All day, community members and car enthusiasts filtered through the event and eyed the more than 130 cars, trucks and motorcycles that lined Ogden Avenue, between Hamlin and Springfield Avenues. Most vehicles belonged to Chicago residents, who were proud to put them on display and answer fans’ questions.

The show took place on the historic Route 66, which connected Chicago to Southern California and was the primary route for people who migrated west during the Great Depression.

Organizer Drew Goldsmith said this year’s event drew the most cars and spectators in the block party’s history.

“People [were] ready to get out and spread their wings outside of the house with entertainment,” said Goldsmith, who noted a few other major car show events were canceled this summer because of the pandemic.

Goldsmith said residents urged him to bring it back this year, with some even knocking on his door to ask about the status of the event in the months leading up to it.

“The whole goal is to have something positive here on the West Side of Chicago, and usually when we get any type of publicity or something [it’s] negative,” Goldsmith said.

Octavia Linton, who lives nearby, brought her 10-year-old grandson and 5-year-old granddaughter so they could experience something new and exciting.

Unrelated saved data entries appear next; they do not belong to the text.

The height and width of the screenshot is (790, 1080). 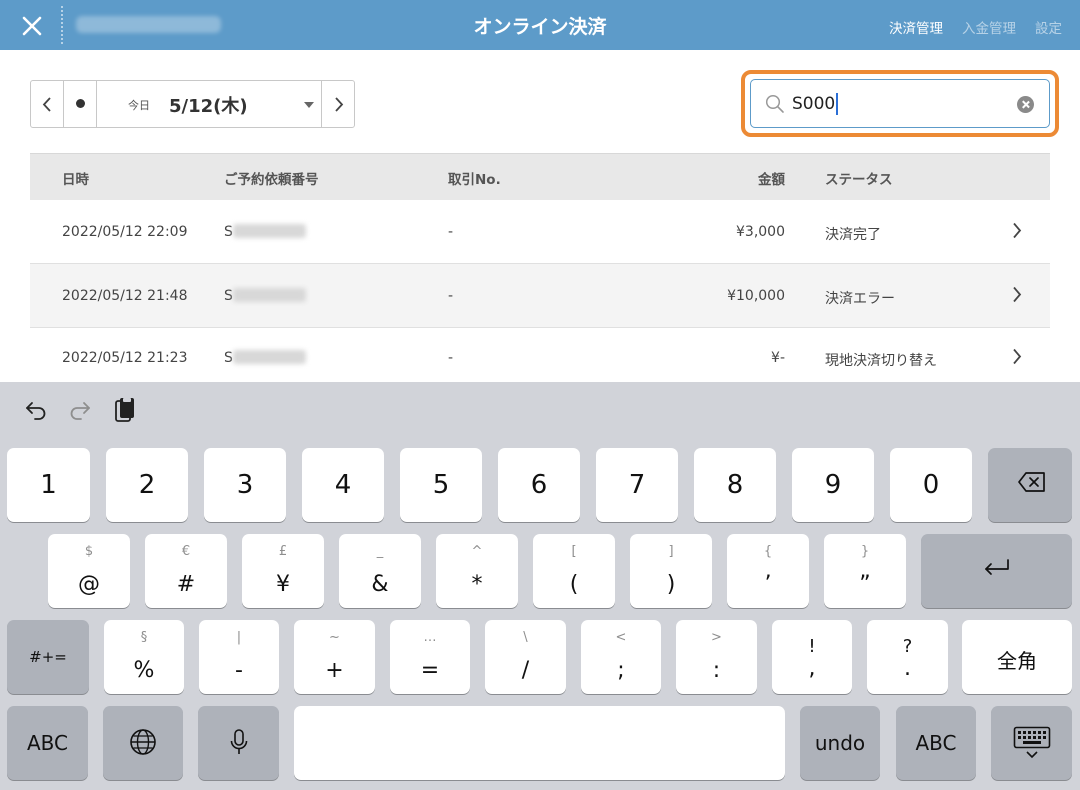 What do you see at coordinates (526, 670) in the screenshot?
I see `key-label: /` at bounding box center [526, 670].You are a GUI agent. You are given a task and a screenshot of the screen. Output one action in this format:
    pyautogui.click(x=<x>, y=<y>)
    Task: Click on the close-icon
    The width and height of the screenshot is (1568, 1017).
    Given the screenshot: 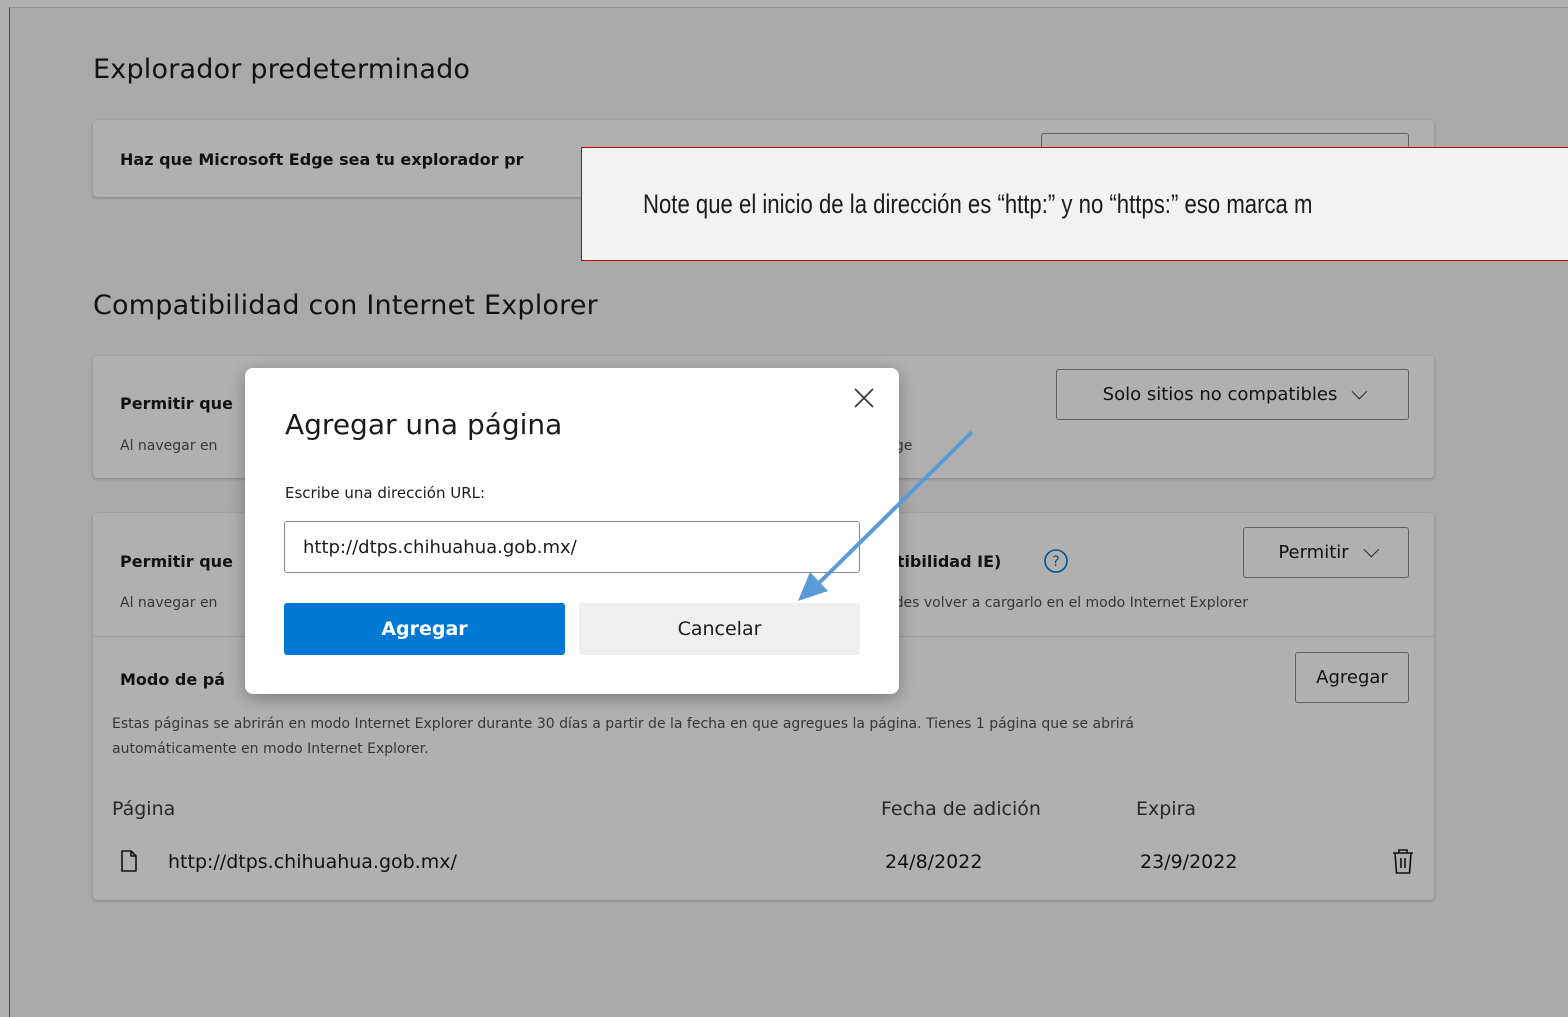 What is the action you would take?
    pyautogui.click(x=864, y=398)
    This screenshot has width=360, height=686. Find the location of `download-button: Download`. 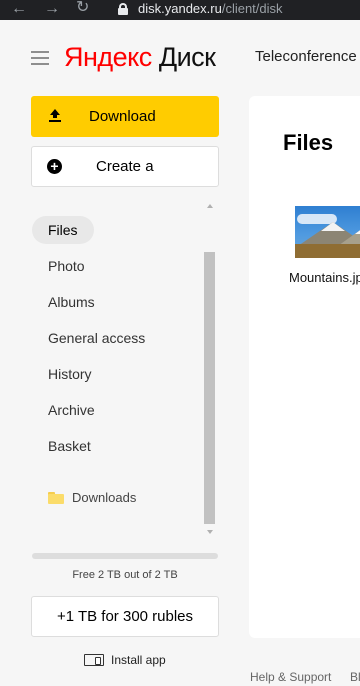

download-button: Download is located at coordinates (125, 116).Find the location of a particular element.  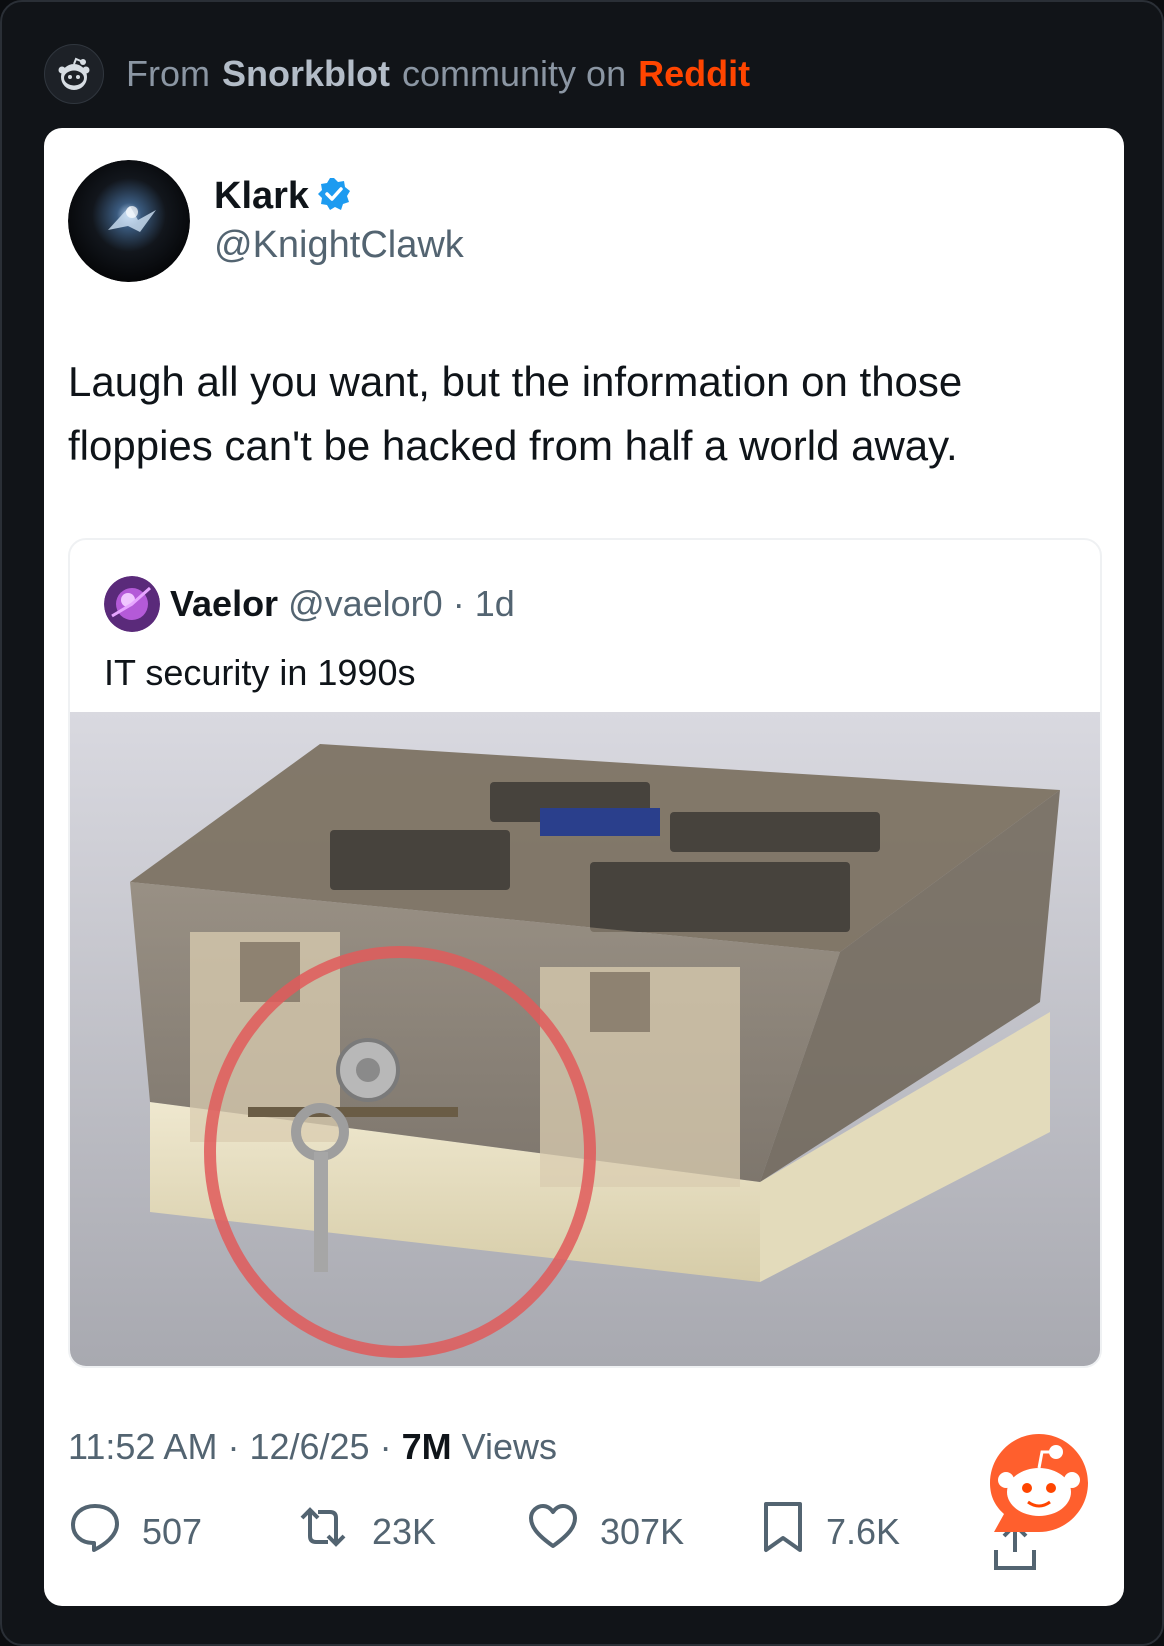

retweet-button: 23K is located at coordinates (365, 1532).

“I just love coming to these events that happen every year,” she said.

Linton said she felt inspired by the sense of camaraderie the event brought to the neighborhood, which has been plagued by gun violence.

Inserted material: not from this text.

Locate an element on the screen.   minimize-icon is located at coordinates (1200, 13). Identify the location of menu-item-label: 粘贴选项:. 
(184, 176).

“It shows that we can overcome anything to support each other,” Linton said. “If we support each other and come together, our kids [will] have a chance to grow up and do something positive instead of seeing all the negative that’s in the neighborhood.”

This was Tabetha Smith’s first time coming to the Southwest Side car show. She was inspired to see so many women drivers. She said she’s now considering putting her 2002 Thunderbird on display at next year’s event.

“It’s awesome that they all came together,” Smith said. “It’s nice to see all different kinds of cars — nothing is too big, nothing is too small, so it’s really good to see the people come out and enjoy.”

Asked her favorite vehicle of the day, Smith pointed to her man’s midnight blue 1979 Camaro.

“I saw a couple more, but I wouldn’t dare tell him; his car is the best,” she said with a smile.

Ellis Herron, a 50-year-old car enthusiast from Austin, said he was a fan of the rare, fully customized 1967 Malibu.

“They put a lot of man hours into getting these cars to look the way they look... Some of these people go all over the United States to show their cars, some of them won a lot of prizes, and it’s just amazing to see these people willing to take the time out to come here and present their cars on Route 66,” Herron said.